* ABOUT THIS EXERCISE *
Each line of the material holding the word "computer" must be identified and copied.
━━ MATERIAL PROVIDED
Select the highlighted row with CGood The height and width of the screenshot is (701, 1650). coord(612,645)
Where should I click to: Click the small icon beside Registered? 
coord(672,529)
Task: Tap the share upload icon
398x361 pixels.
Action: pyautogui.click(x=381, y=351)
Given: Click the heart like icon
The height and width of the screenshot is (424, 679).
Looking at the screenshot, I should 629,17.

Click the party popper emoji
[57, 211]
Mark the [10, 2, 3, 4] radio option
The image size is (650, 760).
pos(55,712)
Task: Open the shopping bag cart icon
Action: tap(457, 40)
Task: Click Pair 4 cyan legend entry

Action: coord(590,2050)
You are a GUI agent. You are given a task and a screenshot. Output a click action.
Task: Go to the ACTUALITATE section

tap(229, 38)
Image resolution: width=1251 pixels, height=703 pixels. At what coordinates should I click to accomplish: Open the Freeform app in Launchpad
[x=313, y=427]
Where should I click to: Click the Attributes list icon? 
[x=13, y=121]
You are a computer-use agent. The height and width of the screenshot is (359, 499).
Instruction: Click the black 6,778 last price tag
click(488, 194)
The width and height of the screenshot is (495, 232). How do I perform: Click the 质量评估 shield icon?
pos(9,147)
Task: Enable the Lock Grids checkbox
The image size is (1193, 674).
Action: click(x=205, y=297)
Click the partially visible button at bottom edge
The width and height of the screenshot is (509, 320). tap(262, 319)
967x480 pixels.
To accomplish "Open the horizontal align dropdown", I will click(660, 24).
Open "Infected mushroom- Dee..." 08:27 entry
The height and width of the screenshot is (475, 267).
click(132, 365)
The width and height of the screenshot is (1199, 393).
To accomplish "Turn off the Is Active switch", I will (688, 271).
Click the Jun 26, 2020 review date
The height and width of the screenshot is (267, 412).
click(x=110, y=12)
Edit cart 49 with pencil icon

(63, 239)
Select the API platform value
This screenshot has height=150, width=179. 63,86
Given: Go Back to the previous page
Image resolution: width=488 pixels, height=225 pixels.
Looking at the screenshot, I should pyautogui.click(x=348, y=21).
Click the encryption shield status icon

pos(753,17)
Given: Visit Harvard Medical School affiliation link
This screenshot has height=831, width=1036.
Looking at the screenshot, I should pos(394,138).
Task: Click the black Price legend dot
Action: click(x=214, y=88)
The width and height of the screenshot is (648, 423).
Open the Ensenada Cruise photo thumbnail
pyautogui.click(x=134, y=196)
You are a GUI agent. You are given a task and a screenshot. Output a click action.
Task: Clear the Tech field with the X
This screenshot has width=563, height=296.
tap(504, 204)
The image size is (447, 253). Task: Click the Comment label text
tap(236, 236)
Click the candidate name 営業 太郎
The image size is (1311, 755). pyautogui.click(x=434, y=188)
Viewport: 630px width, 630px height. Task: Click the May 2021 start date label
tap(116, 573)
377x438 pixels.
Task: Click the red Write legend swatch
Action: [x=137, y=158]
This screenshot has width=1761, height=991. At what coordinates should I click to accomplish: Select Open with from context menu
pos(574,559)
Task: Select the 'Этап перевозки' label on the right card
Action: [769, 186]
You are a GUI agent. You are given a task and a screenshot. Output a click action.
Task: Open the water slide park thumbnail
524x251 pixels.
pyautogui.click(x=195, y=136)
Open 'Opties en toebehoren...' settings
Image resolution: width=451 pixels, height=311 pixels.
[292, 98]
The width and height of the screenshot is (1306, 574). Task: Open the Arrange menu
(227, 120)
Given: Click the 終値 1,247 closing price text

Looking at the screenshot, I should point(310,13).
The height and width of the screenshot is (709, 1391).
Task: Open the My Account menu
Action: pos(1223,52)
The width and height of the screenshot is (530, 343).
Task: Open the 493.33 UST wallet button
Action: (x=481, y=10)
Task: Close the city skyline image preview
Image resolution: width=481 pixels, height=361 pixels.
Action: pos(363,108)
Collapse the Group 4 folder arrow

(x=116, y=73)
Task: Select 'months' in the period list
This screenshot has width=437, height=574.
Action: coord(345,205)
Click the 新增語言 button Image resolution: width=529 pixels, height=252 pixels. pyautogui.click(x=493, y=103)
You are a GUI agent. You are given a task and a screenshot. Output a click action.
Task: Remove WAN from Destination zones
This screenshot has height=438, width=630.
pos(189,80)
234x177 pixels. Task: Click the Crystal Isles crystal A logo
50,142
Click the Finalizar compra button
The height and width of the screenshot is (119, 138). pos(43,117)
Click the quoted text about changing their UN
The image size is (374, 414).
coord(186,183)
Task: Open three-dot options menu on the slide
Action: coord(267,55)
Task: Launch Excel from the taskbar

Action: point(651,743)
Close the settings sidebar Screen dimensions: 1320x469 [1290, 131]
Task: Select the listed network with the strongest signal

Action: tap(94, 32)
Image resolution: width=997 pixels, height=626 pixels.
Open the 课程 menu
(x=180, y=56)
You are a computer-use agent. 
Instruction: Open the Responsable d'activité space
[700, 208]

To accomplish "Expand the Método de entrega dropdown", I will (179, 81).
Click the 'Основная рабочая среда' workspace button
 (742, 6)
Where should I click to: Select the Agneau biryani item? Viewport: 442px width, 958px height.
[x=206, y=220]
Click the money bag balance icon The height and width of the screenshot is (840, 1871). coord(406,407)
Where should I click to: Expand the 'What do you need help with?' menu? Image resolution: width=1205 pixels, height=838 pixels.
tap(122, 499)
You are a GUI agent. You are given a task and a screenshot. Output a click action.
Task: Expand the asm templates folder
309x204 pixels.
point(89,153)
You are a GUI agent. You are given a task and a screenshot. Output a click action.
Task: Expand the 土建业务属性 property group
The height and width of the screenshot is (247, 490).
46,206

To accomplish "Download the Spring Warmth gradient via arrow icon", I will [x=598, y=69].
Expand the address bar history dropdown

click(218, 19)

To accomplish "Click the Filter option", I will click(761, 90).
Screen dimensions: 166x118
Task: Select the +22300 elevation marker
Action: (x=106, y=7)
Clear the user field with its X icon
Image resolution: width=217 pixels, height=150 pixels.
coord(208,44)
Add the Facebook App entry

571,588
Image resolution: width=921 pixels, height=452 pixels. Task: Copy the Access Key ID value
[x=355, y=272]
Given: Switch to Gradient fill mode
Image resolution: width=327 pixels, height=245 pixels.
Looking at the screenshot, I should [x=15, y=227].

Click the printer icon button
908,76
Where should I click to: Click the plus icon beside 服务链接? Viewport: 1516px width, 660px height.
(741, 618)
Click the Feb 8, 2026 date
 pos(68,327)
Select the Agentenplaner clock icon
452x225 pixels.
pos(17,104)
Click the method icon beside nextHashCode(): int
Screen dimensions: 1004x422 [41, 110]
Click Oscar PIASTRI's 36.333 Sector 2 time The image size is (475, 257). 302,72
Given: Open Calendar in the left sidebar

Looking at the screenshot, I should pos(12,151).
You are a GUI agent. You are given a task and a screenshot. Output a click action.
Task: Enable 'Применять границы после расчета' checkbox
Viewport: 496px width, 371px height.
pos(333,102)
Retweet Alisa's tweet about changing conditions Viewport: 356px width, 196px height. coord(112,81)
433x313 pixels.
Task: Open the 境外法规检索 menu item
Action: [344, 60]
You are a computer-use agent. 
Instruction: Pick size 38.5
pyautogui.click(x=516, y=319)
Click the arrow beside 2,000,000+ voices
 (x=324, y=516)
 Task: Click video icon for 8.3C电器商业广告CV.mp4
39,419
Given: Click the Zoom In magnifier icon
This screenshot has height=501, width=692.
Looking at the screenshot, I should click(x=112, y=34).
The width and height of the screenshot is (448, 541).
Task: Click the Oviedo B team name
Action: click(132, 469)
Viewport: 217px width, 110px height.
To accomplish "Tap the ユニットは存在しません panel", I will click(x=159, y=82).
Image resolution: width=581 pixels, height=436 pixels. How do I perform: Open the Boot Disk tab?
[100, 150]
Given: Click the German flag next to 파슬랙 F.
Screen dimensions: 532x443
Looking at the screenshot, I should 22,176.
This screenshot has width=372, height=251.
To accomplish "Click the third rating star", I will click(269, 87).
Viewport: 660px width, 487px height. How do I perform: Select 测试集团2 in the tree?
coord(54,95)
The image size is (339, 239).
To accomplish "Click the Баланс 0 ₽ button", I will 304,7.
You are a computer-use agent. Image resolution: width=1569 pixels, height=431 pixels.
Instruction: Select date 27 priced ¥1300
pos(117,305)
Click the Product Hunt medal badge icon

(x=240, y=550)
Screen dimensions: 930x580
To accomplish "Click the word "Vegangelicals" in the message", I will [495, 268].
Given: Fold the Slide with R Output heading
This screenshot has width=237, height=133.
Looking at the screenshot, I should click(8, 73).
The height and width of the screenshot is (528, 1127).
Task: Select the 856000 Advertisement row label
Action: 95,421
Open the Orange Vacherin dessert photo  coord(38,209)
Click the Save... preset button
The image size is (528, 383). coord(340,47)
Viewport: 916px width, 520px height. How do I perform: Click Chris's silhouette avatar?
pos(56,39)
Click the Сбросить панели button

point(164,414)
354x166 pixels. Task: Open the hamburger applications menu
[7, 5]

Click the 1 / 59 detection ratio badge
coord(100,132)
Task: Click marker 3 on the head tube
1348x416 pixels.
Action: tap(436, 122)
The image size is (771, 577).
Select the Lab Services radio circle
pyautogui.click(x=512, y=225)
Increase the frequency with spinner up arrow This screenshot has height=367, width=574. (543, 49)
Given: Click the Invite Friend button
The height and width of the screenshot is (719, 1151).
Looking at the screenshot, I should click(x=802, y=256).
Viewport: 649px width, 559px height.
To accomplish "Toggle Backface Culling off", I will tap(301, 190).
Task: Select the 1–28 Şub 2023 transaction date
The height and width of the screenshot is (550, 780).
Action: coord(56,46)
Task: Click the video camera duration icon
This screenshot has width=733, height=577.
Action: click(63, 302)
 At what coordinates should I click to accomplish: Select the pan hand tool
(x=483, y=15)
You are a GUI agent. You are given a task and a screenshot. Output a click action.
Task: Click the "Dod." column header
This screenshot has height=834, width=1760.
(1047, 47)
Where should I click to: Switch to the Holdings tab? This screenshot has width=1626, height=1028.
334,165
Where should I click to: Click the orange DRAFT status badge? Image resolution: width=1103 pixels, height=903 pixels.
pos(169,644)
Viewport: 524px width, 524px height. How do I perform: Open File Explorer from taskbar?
━━━━
* ANSWER AREA *
You are a computer-use agent. The height and width of the screenshot is (359, 499).
You are a computer-use agent. 
You are a computer-use agent. 
You are a computer-use agent. Image resolution: width=1569 pixels, height=431 pixels.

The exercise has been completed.